You can either boil lentils alone for later use, or mix them into soups, stews, and curries, ensuring they have sufficient time to cook (which is generally around 20-25 minutes).
As well as being easy to mix into curries, soups, and stews, there are many dishes you can make with lentils. Add them to salads, mix them with meat when making burgers, or combine them with a pasta sauce. You can also grind lentils into flour and use them in a wide range of recipes—a quick search should surface numerous ideas. Various lentil products are also available, including red lentil pasta.

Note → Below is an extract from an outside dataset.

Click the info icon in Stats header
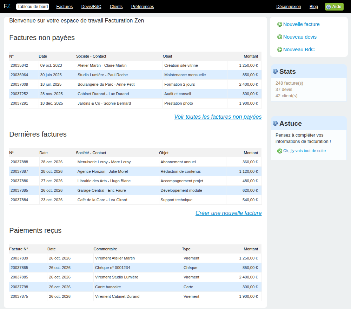The height and width of the screenshot is (309, 351). [x=275, y=71]

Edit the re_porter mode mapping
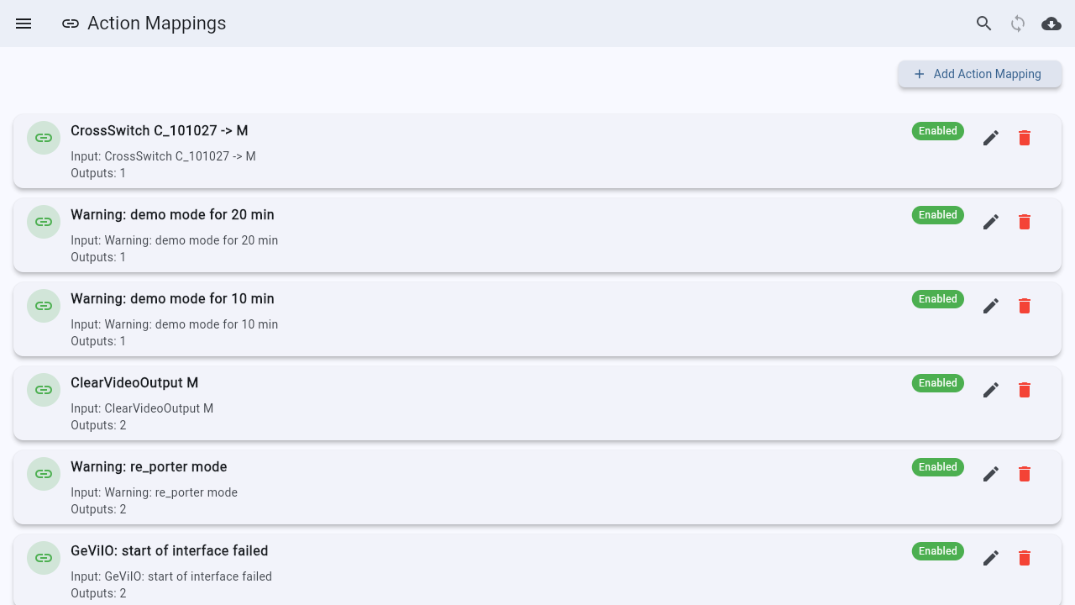991,474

There is no requirement to eat lentils at a specific frequency, or even at all. However, they are a nutrient-rich food that can provide benefits when regularly included in the diet. But there are many different legumes to choose from, and all offer good nutritional value.
Are Lentils a Healthy Choice?
If you’re considering adding lentils to your diet, you can be assured that they’re a nutrient-rich and beneficial choice.
As well as providing high levels of protein and fiber, lentils are rich sources of folate, thiamin, copper, manganese, iron, and several more essential vitamins and minerals.
Lentils are affordable, easy-to-use, and can play a beneficial role in a healthy diet.